Allora, la scuola ‘Penny Wirton’ può essere un ‘modello’ per quella italiana?
“Più che un modello, direi un stimolo. La nostra impostazione didattica, basata sul rapporto uno ad uno, fra docente e studente, ci consente di superare ogni ansia del risultato. Abbiamo già un rapporto strutturale con la scuola pubblica. Noi infatti insegniamo gratuitamente la lingua italiana agli immigrati: possiamo farlo grazie ai giovani dei Pcto (percorsi per le competenze trasversali e l’orientamento), cioè quegli studenti delle medie superiori che formiamo quali piccoli docenti dei loro coetanei immigrati. Quando questi ragazzi, dopo aver fatto un’esperienza con noi, tornano nelle loro classi della mattina, possono trasformarsi in testimoni di una nuova scuola. Oggi esistono più di 60 postazioni didattiche in ogni parte d’Italia che si ispirano al nostro stile educativo: firmano un patto d’intesa e, nel rispetto della loro autonomia giuridica e amministrativa, entrano a far parte della rete Penny Wirton”.
Come far emergere la ricchezza dell’ ‘altro’ in modo da arricchire la nostra società?
“L’immigrato non va né criminalizzato, né idealizzato. Va conosciuto. Per farlo noi dobbiamo giocare a carte scoperte, senza rinunciare a ciò che siamo, anzi affermandolo, entrando in azione. Questo vale per ogni rapporto umano. Se noi riuscissimo ad assumere la responsabilità dello sguardo altrui, come dovrebbe fare ogni docente tutte le volte che entra in aula, potremmo contribuire, nel nostro piccolo, al miglioramento dell’umanità. Senza illusioni palingenetiche.

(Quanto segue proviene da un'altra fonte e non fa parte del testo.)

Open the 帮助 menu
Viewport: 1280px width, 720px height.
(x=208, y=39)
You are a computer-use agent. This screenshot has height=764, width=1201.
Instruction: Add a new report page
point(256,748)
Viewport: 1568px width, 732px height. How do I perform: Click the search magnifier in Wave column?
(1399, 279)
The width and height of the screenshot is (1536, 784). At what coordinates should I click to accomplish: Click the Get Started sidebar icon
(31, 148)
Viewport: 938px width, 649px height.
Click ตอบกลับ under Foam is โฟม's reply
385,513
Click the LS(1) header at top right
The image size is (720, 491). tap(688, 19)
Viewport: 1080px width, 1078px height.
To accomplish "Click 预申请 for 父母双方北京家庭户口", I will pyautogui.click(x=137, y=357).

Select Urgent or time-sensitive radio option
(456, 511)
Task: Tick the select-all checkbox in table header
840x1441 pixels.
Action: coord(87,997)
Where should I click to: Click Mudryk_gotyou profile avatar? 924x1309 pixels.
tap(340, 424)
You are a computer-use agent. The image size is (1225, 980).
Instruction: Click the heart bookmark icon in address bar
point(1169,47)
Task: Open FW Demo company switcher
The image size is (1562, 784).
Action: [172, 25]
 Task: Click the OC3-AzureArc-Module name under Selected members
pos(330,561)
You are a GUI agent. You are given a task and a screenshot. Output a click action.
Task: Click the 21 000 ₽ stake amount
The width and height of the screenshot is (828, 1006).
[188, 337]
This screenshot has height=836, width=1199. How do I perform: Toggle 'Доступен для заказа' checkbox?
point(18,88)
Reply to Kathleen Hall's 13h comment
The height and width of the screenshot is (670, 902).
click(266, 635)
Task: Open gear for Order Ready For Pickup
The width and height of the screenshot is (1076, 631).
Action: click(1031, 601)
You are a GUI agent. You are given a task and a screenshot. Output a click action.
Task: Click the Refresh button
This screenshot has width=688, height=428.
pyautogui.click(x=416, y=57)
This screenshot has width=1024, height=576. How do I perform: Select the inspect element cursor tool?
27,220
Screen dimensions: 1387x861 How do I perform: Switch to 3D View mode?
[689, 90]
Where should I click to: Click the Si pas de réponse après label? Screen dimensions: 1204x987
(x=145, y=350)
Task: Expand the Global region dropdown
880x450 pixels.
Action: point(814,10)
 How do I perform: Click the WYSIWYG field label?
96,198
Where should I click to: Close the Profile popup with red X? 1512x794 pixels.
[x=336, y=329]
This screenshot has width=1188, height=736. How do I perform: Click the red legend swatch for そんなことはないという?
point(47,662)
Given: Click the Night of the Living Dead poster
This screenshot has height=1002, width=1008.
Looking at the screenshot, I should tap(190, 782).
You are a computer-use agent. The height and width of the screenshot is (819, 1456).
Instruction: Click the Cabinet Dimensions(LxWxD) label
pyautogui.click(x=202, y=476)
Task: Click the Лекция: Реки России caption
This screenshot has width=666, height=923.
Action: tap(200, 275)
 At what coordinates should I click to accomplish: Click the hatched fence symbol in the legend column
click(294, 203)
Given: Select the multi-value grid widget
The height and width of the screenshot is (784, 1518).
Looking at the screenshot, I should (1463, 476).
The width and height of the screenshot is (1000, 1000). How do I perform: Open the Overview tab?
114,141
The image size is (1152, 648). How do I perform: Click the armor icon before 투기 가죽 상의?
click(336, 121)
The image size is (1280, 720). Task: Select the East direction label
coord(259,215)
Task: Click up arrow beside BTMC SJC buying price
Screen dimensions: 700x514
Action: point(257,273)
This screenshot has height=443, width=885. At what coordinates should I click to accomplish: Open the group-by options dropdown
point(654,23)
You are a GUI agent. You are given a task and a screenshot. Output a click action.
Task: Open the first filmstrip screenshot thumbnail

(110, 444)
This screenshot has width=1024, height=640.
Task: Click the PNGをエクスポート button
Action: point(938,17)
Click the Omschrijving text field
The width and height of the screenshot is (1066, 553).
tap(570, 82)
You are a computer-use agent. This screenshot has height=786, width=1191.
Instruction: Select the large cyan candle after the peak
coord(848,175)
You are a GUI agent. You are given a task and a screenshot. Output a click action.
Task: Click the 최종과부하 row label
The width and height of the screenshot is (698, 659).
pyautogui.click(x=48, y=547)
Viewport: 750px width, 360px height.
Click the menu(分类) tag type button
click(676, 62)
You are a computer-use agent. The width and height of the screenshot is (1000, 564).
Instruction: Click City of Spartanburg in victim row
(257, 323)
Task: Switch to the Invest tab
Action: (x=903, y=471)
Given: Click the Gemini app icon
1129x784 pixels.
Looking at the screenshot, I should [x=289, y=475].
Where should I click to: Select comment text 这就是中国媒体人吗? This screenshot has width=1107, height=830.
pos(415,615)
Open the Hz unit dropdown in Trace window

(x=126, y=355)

Sapendo che ogni generazione è chiamata a ricominciare da capo e non dobbiamo dare mai niente per scontato. Forse il segreto della Penny Wirton è che non abbiamo nessuna connotazione, nessun colore speciale nella nostra maglietta: mettiamo insieme persone molto diverse le une dalle altre che, se fossero chiamate intorno a un tavolo a discutere di un qualsiasi argomento, magari litigherebbero, tuttavia si riconoscono nell’azione a fondo perduto che noi proponiamo”.